#### PROVIDED MATERIAL ####

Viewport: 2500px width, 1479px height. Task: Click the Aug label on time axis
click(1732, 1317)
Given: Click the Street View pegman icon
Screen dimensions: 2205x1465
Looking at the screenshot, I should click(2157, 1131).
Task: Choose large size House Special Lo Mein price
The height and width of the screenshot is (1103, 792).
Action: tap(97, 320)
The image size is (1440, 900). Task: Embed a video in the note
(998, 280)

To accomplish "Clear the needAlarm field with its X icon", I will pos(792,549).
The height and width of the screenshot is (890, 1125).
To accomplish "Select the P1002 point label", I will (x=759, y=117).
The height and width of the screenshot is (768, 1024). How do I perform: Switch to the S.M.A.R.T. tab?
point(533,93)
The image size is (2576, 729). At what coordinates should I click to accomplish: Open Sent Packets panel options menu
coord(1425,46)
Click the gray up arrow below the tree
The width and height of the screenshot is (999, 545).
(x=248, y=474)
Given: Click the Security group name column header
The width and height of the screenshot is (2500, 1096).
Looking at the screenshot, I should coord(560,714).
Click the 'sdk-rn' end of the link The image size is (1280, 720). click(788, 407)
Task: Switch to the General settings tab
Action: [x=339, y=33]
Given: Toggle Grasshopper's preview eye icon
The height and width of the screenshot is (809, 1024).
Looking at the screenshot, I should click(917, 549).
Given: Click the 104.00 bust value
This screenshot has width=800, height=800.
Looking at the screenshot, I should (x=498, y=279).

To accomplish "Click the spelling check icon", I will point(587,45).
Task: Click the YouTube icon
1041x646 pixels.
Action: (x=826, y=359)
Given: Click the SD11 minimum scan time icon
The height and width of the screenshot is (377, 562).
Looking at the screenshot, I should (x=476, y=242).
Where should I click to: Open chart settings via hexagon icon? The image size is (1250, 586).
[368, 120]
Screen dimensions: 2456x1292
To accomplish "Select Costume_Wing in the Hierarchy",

####

- **WORK TO BE COMPLETED**: Put the entries, from their opening line through the line containing "Action: [x=339, y=33]" (both ends included), into a Markdown table with the columns Row and Line. Number each row and omit blank lines.

- **FINISHED EXERCISE**:
| Row | Line |
|---|---|
| 1 | Viewport: 2500px width, 1479px height. Task: Click the Aug label on time axis |
| 2 | click(1732, 1317) |
| 3 | Given: Click the Street View pegman icon |
| 4 | Screen dimensions: 2205x1465 |
| 5 | Looking at the screenshot, I should click(2157, 1131). |
| 6 | Task: Choose large size House Special Lo Mein price |
| 7 | The height and width of the screenshot is (1103, 792). |
| 8 | Action: tap(97, 320) |
| 9 | The image size is (1440, 900). Task: Embed a video in the note |
| 10 | (998, 280) |
| 11 | To accomplish "Clear the needAlarm field with its X icon", I will pos(792,549). |
| 12 | The height and width of the screenshot is (890, 1125). |
| 13 | To accomplish "Select the P1002 point label", I will (x=759, y=117). |
| 14 | The height and width of the screenshot is (768, 1024). How do I perform: Switch to the S.M.A.R.T. tab? |
| 15 | point(533,93) |
| 16 | The image size is (2576, 729). At what coordinates should I click to accomplish: Open Sent Packets panel options menu |
| 17 | coord(1425,46) |
| 18 | Click the gray up arrow below the tree |
| 19 | The width and height of the screenshot is (999, 545). |
| 20 | (x=248, y=474) |
| 21 | Given: Click the Security group name column header |
| 22 | The width and height of the screenshot is (2500, 1096). |
| 23 | Looking at the screenshot, I should coord(560,714). |
| 24 | Click the 'sdk-rn' end of the link The image size is (1280, 720). click(788, 407) |
| 25 | Task: Switch to the General settings tab |
| 26 | Action: [x=339, y=33] |